start Material for this task
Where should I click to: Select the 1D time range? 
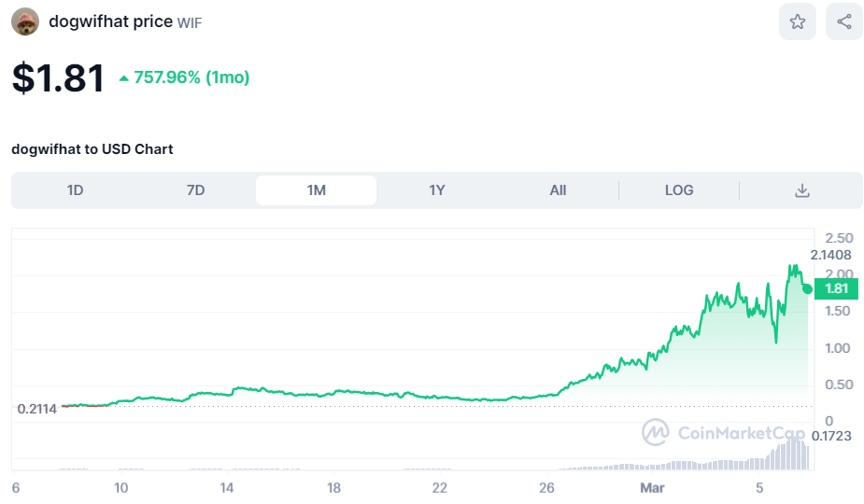(x=75, y=190)
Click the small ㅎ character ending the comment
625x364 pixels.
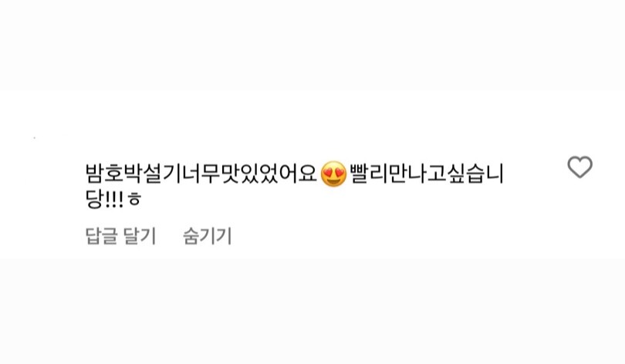pos(134,200)
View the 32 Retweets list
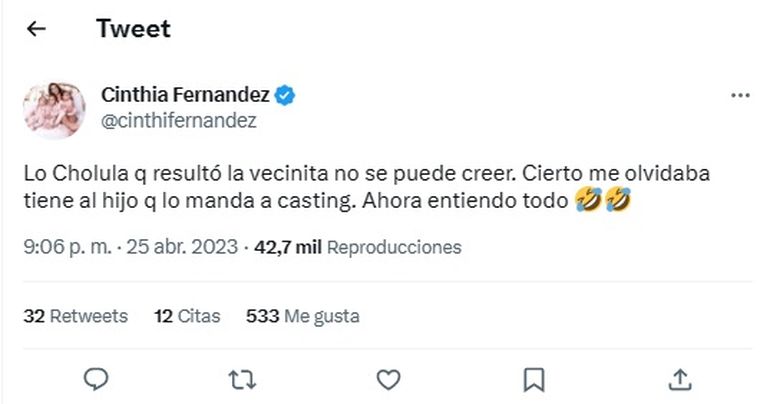The width and height of the screenshot is (770, 404). (76, 316)
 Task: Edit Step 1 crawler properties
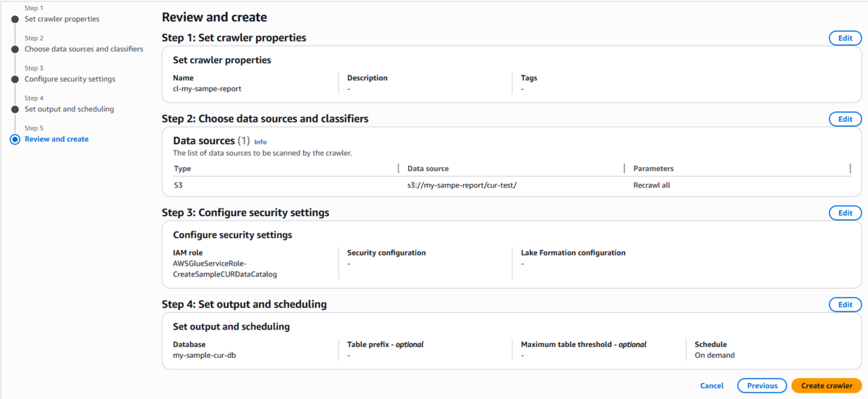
end Material for this task
Please output the text of every row above, reproducing each line word for word and leaving out the pictures.

Where should I click to: Select the 1D time range? 
(x=75, y=190)
Click the small ㅎ character ending the comment
625x364 pixels.
pos(134,200)
View the 32 Retweets list
The width and height of the screenshot is (770, 404). (76, 316)
 Task: Edit Step 1 crawler properties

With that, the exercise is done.